Both companies follow the same "Biologically Appropriate" philosophy, which includes regional ingredients from good sources, and making the kibble from fresh (never frozen) ingredients.

ACANA PET FOODS | Acana

Backround:

I'm a single young man. My current dog, Maybelle, is my first dog. She's my pride and joy, the apple of my eye. So naturally, I want to spoil her(health wise, not behaviorally! we are currently seeing a trainer). I make decent money, so being single, I don't have many expenses. I've been feeding her Acana and Orijen kibble, because it's the best stuff that I can find. Eventually, I intend to start making my own raw food. I imagine myself making it once a week or month, vacuum sealing daily portions and freezing them. But for the time being I'm busy, low on freezer space, and maybe a little lazy, so she's still on kibble.

Any feedback would be appreciated! I'm pretty happy with Orijen but I was curious if there's a superior kibble out there.


----------



## boomer11 (Jun 9, 2013)

something better than orijen is canned food. it isnt heated to extreme temperatures so it retains its moisture. i feed ziwipeaks sometimes. look at the ingredients. quality stuff. 

then next to that would of course be the packaged premade raw. both cost a lot of money to feed imo.

when i do feed orijen i supplement with ziwipeaks. my dog sometimes isnt excited to eat orijen but will gobble it up without coming up for air if i supplement with a can of ziwipeak.


----------



## sniper and marley (Feb 2, 2014)

Orijen Is the highest quality kibble out there. That's what I was feeding both my German shepherds which, became real costly what I'm feeding now is merrick. Merrick is made in Texas and is comparable to Origen because of the high protein. Both merrick and orijen are at 38% crude protein. Merrick also has a lot more flavors to choose from like pork, buffalo, duck, beef and chicken. Merrick has a non grain free and grain free to choose from. Merrick is half the cost of orijen depending on where you get it. 

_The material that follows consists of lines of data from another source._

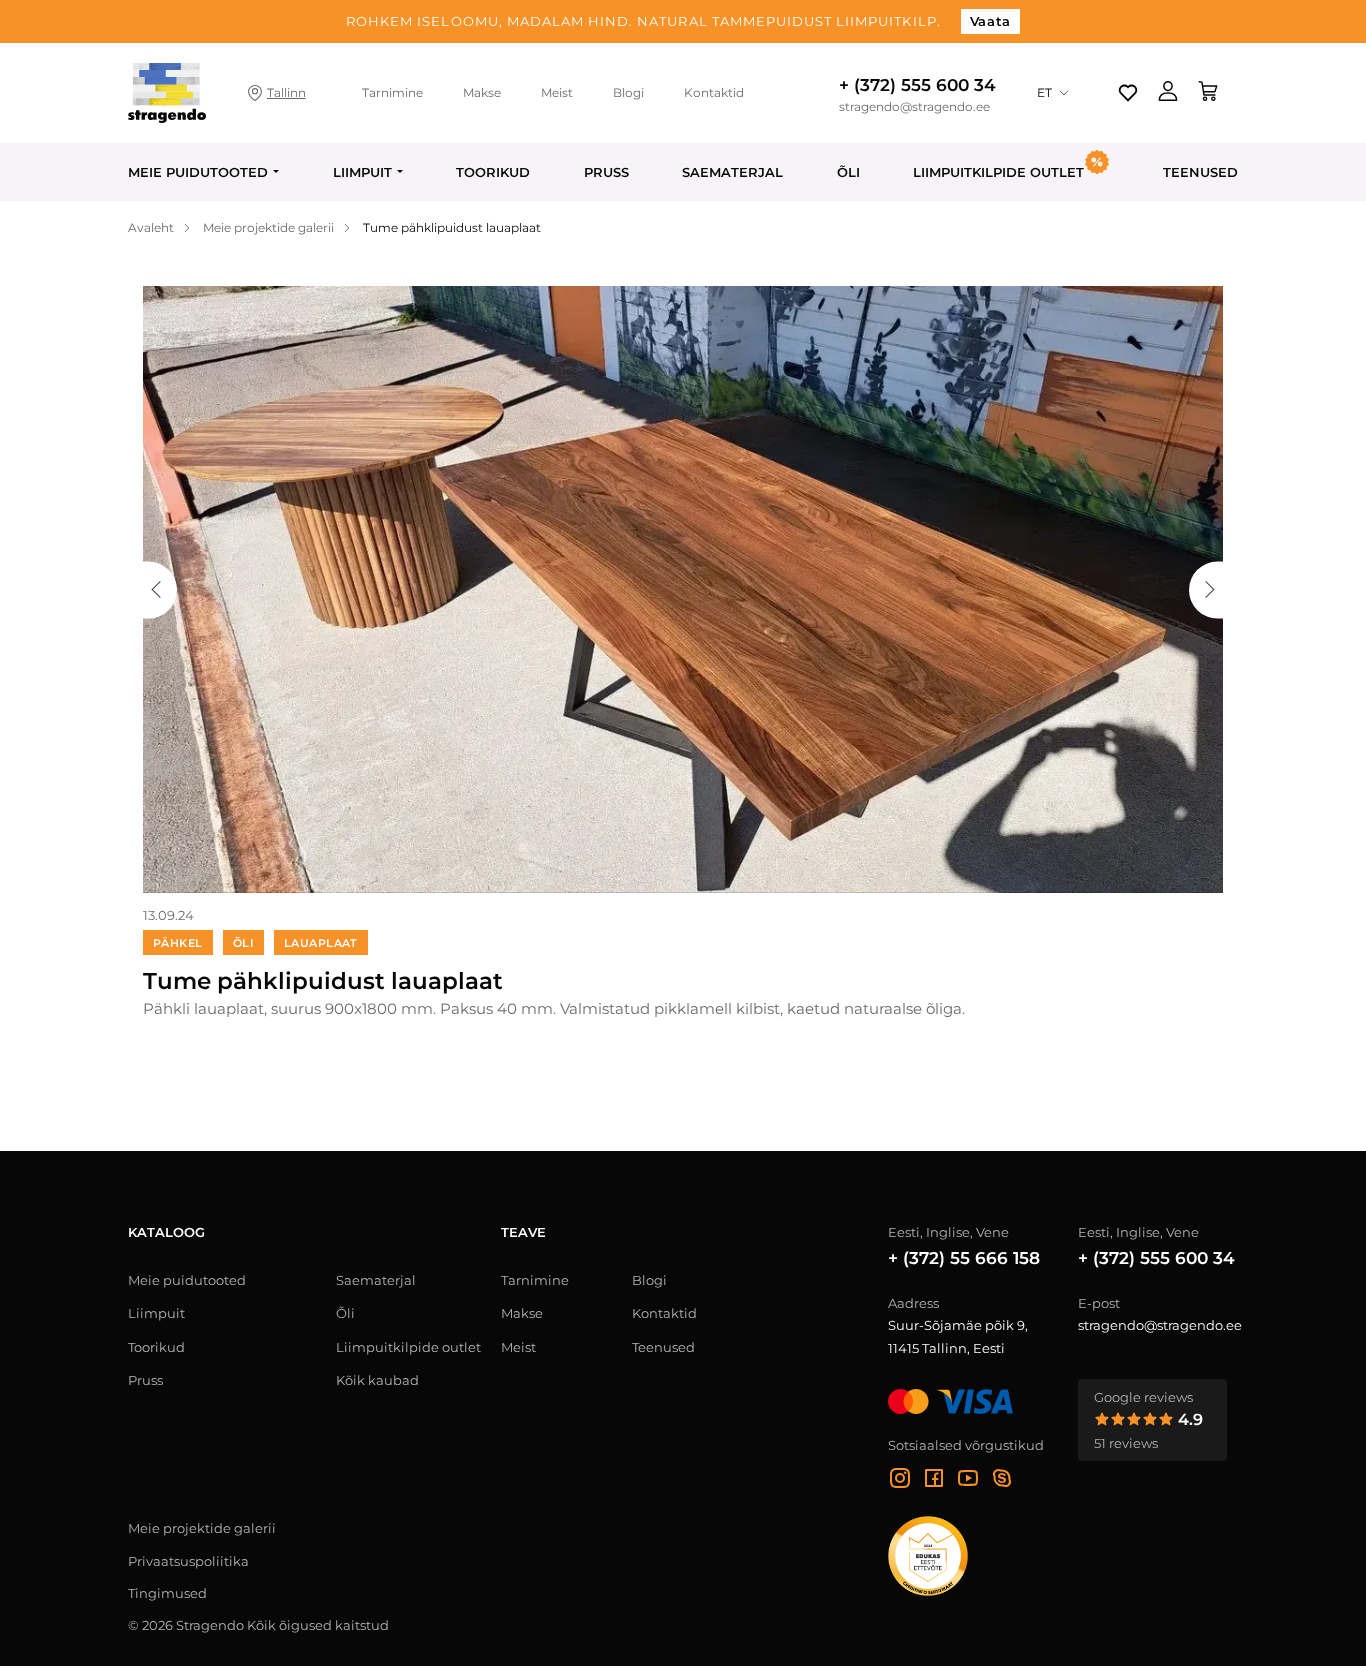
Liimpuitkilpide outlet (408, 1347)
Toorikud (493, 172)
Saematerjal (732, 172)
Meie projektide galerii (202, 1528)
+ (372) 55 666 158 (964, 1258)
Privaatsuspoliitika (188, 1561)
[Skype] (1002, 1481)
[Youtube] (968, 1481)
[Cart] (1208, 93)
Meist (557, 92)
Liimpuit (362, 172)
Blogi (628, 92)
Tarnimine (392, 92)
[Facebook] (934, 1481)
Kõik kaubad (377, 1380)
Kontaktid (714, 92)
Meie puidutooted (198, 172)
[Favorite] (1128, 93)
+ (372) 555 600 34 (917, 85)
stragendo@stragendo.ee (914, 107)
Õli (848, 172)
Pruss (606, 172)
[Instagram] (900, 1481)
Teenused (1200, 172)
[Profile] (1168, 93)
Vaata (990, 21)
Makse (482, 92)
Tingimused (167, 1593)
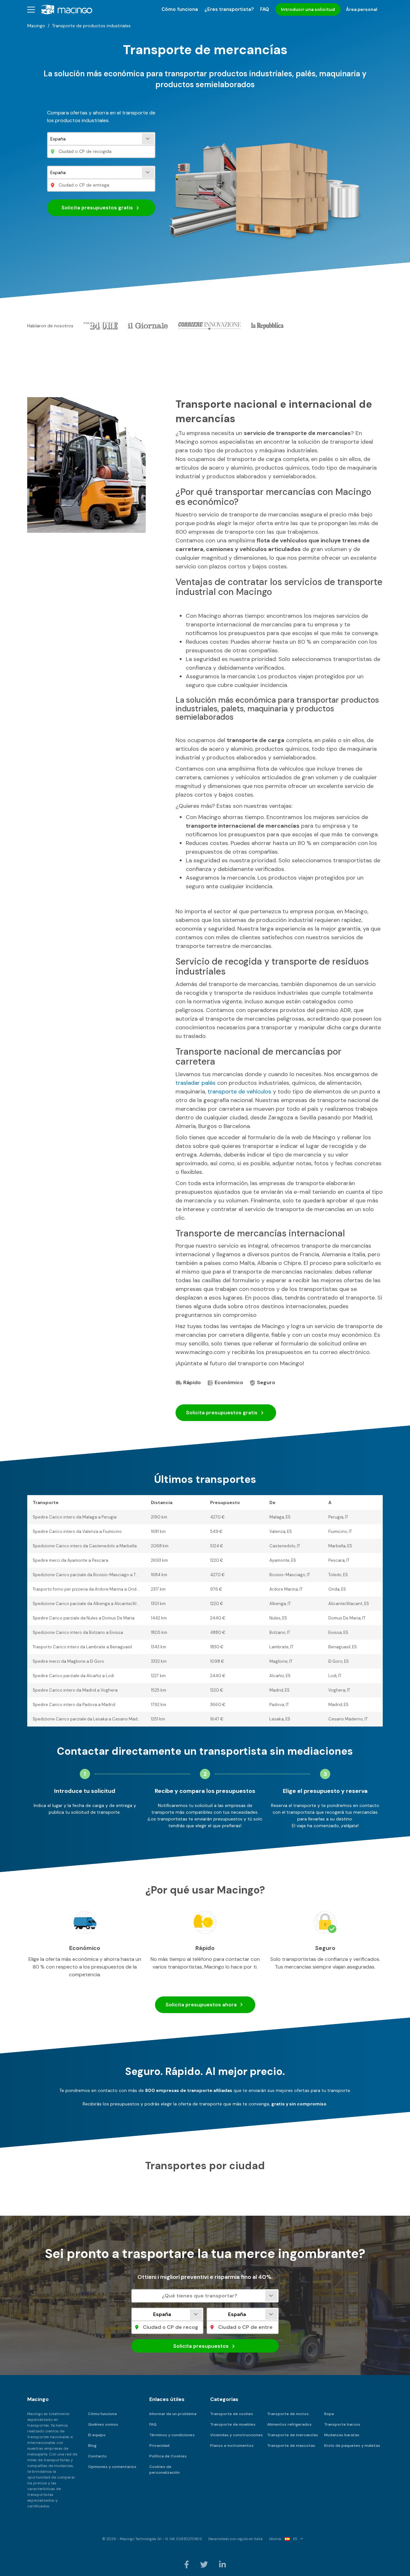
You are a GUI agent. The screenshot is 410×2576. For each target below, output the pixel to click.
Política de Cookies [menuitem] (168, 2456)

Sent from Petguide.com Free App


----------



## Momto2GSDs (Mar 22, 2012)

You could also serve up some raw (or slightly cooked) meals along with the other suggestions! Steve Browns Homemade Dinner Mix is added to your own ground meat. Pretty simple: Measure - Mix - Stir - Feed! See Spot Live Longer™ Homemade Dinner Mixes | Product Catalog
Info: Healthy Dog Food Dinner Mixes
"When mixed according to directions, See Spot Live Longer™ Homemade Dinner Mixes *are formulated to meet the nutritional levels established by the AAFCO Dog Food Nutrient Profiles for adults and for all life stages."*
_"Ingredients: dried spinach, ground flax seed, dicalcium phosphate, oyster shell powder, dried spirulina algae, psyllium husk powder, organic dried kelp, sea salt, inulin, chelated minerals (iron, zinc, manganese and copper amino acid chelates), vitamin E, choline chloride, d-calcium pantothenate, vitamin D3, vitamin B12."
_
"See Spot Live Longer™ Homemade Dinner Mixes blended with fresh lean meats (lightly cooked or raw) make the most nutritious and delicious meals you can serve your dogs. It's easy. Just add 2 tablespoons (4 for puppies) of our special mix to one pound of fresh beef, chicken, turkey, or lamb, and add a can of sardines or fish oils weekly."
You can use grocery store ground chuck (plain "hamburger" usually has way too much fat in it), Jennie O ground turkey, and Perdue ground chicken to change it up! Everyone agrees to disagree on amounts of raw food fed. Some feed 2% some up to to 6% of their body weight. You can find a calculator here: Calculate 
If you choose to cook the meat, you can put meat into boiling water for a minute or two and then rinse thoroughly to remove grease (dogs cannot digest cooked grease).
Might be something do-able for you to "spoil" your girl!

Moms


----------



## Sunflowers (Feb 17, 2012)

Where is 3toesTony when you need him?


----------



## NancyJ (Jun 15, 2003)

I am sure he is locked in some epic battle somewhere with sable123, just not here anymore.

That said, For many Orijen is a great food; for others not at all. There are many very good dog foods on the market.


----------



## s14roller (Nov 18, 2010)

If she does well on them, no need to change...both are top tier foods.


----------



## Waldi (Jun 14, 2013)

I have been using ACANA for my puppy and adult golden and and it is very good food.


----------



## marksteven (Aug 2, 2008)

jocoyn said:


> I am sure he is locked in some epic battle somewhere with sable123, just not here anymore.
> 
> That said, For many Orijen is a great food; for others not at all. There are many very good dog foods on the market.


I agree with you , would love to know who nominated Orijen as
the best Kibble? I know its probably the richest which plenty of
GSD dogs like mine cant tolerate it. i guess maybe the bag with 
the highest cost is the best


----------



## GSDNVR (Sep 13, 2013)

Mine loves and tolerates orijen extremely well
No GI issues whatsoever 


Sent from Petguide.com Free App


----------



## carmspack (Feb 2, 2011)

It is the one I recommend as a substitute when travelling or for those emergencies (power failure in blazing summer when meat goes rank) - or if you choose for any number of reasons not to feed raw .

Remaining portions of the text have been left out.